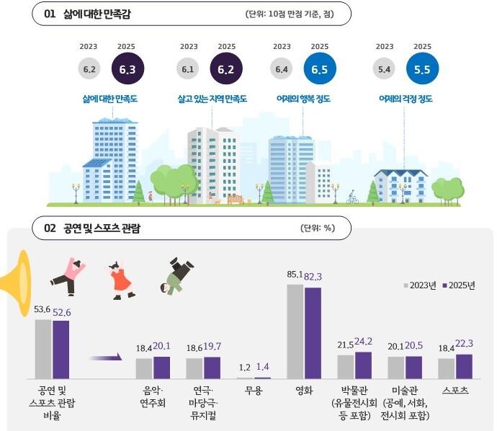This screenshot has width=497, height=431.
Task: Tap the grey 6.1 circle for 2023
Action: pyautogui.click(x=188, y=69)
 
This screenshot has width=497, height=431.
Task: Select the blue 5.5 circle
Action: pyautogui.click(x=422, y=69)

__The exercise__: Copy every line of the data above word for word, leaving out the pictures.

__Completed task__:
This screenshot has width=497, height=431.
Task: Tap the grey 6.1 circle for 2023
Action: pyautogui.click(x=188, y=69)
 
This screenshot has width=497, height=431.
Task: Select the blue 5.5 circle
Action: pyautogui.click(x=422, y=69)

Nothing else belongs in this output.